Have a question about this project? Sign up for a free GitHub account to open an issue and contact its maintainers and the community.

By clicking “Sign up for GitHub”, you agree to our terms of service and privacy statement. We’ll occasionally send you account related emails.

Already on GitHub? Sign in to your account

keys/items yields two diferent results between v2 and v3 #2757

Open
ilan-gold opened this issue Jan 24, 2025 · 6 comments · May be fixed by #2758
Open

keys/items yields two diferent results between v2 and v3 #2757

ilan-gold opened this issue Jan 24, 2025 · 6 comments · May be fixed by #2758
Labels
bug Potential issues with the zarr-python library

Comments

@ilan-gold
Copy link
Contributor

Zarr version

0c154c3

Numcodecs version

0.15.0

Python Version

3.12

Operating System

Mac ARM

Installation

uv

Description

I have an admittedly old zarr zip store where the keys from one of the subgroups appears to be yielding itself in zarr v3 (erroneously as it errors out on access) but correctly in zarr v2. I can't reproduce this just by creating groups in v3 or v2, with either the current main branch or the final v2 commit.

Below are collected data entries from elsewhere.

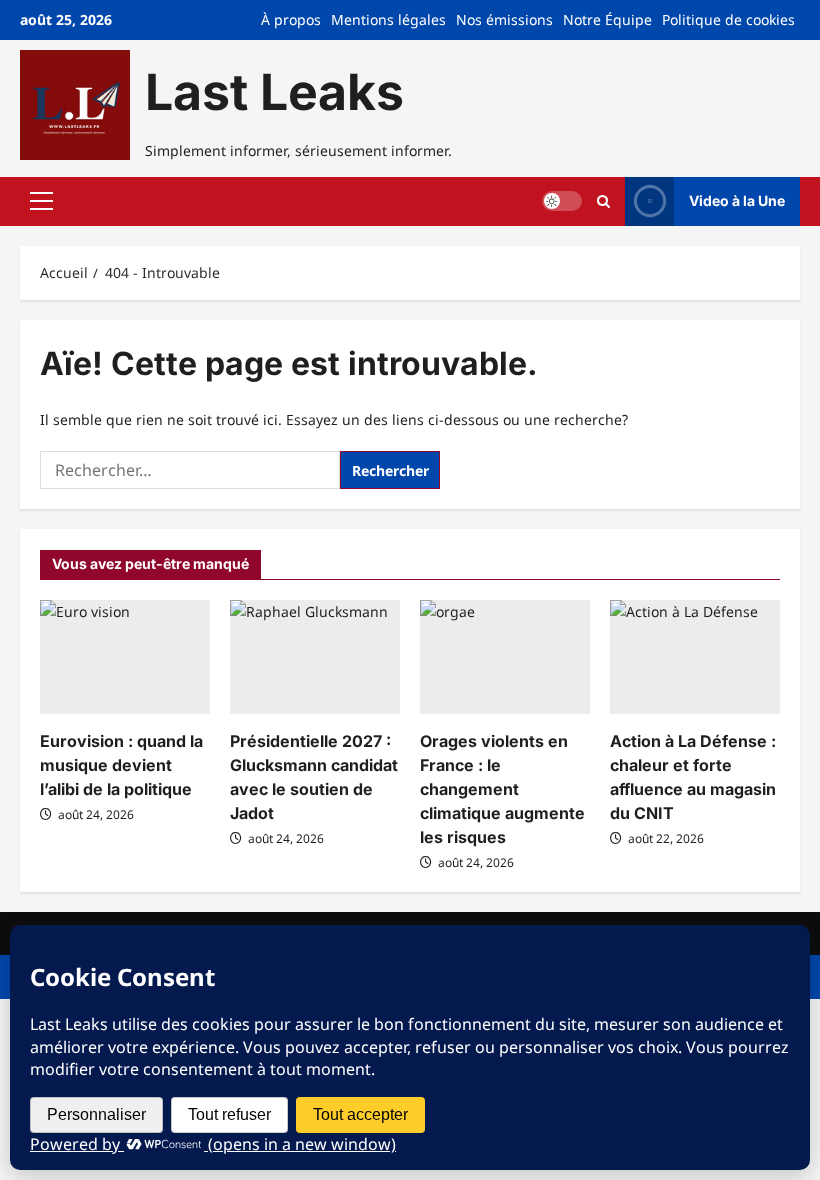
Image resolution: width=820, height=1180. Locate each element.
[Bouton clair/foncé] (562, 201)
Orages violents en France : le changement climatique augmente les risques (502, 789)
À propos (291, 19)
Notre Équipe (607, 19)
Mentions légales (388, 19)
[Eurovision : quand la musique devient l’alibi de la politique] (125, 656)
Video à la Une (737, 200)
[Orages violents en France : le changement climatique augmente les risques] (505, 656)
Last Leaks (274, 92)
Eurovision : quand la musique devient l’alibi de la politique (121, 765)
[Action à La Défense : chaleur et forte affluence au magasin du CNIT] (695, 656)
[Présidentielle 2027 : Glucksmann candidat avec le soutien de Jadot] (315, 656)
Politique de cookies (728, 19)
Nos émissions (504, 19)
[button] (41, 201)
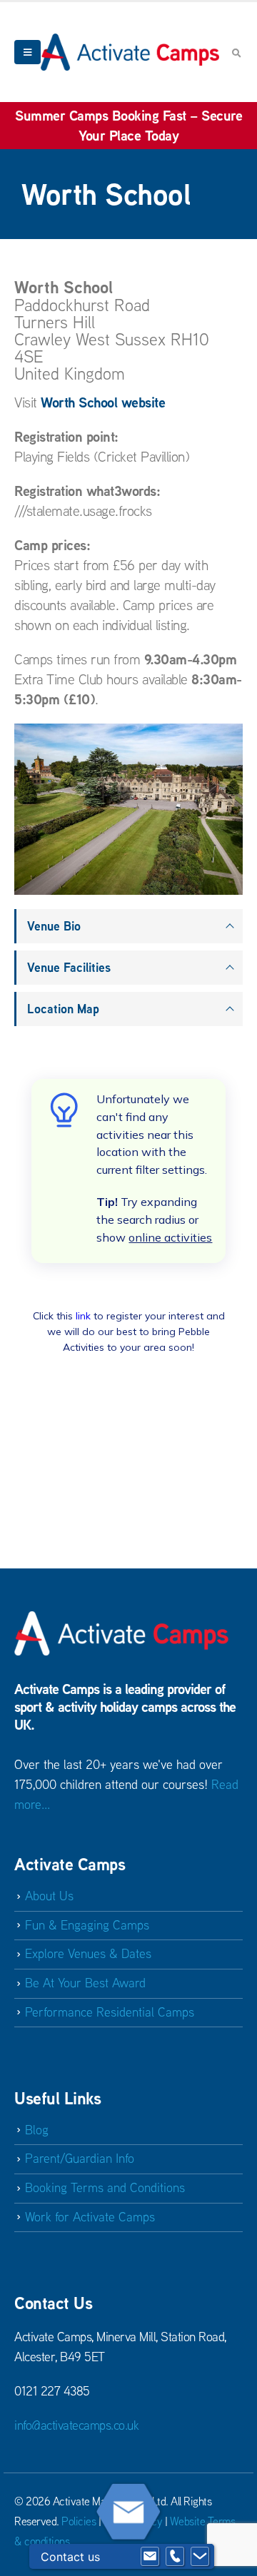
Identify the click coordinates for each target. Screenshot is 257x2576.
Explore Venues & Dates (88, 1953)
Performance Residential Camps (109, 2012)
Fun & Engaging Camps (87, 1925)
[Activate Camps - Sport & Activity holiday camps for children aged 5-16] (130, 52)
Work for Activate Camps (90, 2217)
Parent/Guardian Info (79, 2158)
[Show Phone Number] (175, 2557)
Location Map (63, 1009)
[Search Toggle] (236, 52)
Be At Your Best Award (85, 1982)
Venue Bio (54, 926)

It's possible the file is corrupted or something, tough to say since it is a zip store. The same problem does not happen when I unzip the store and either visually examine its contents or when I actually open the store using zarr.open and then run .keys()

Steps to reproduce

adata.zarr.zip

For the above file one should run in v2:

import zarr
g = zarr.open('adata.zarr.zip', mode="r")
list(g["obsm"].keys()) # ['array', 'df', 'sparse']
g["obsm"]["obsm"] # not there!

and then

import zarr
from zarr.storage import ZipStore
g = zarr.open(ZipStore('/Users/ilangold/Projects/Theis/anndata/tests/data/archives/v0.7.0/adata.zarr.zip'), mode="r")
list(g["obsm"].keys()) # ['array', 'df', 'sparse', 'obsm']
g["obsm"]["obsm"] # also not there!

Additional output

No response

@ilan-gold ilan-gold added the bug Potential issues with the zarr-python library label Jan 24, 2025
@d-v-b
Copy link
Contributor

d-v-b commented Jan 24, 2025

can you list the contents of the zip store, as zarr sees it? there's an async method on the ZipStore class that should do this (I think if you call list_prefix('') it should list everything), and you can call sync around it to invoke that method from non-async code. It wouldn't surprise me if this is due to a directory listing bug

@ilan-gold
Copy link
Contributor Author

ilan-gold commented Jan 24, 2025

[item async for item in store.list_prefix("")]
---------------------------------------------------------------------------
AttributeError                            Traceback (most recent call last)
Cell In[16], line 1
----> 1 [item async for item in store.list_prefix("")]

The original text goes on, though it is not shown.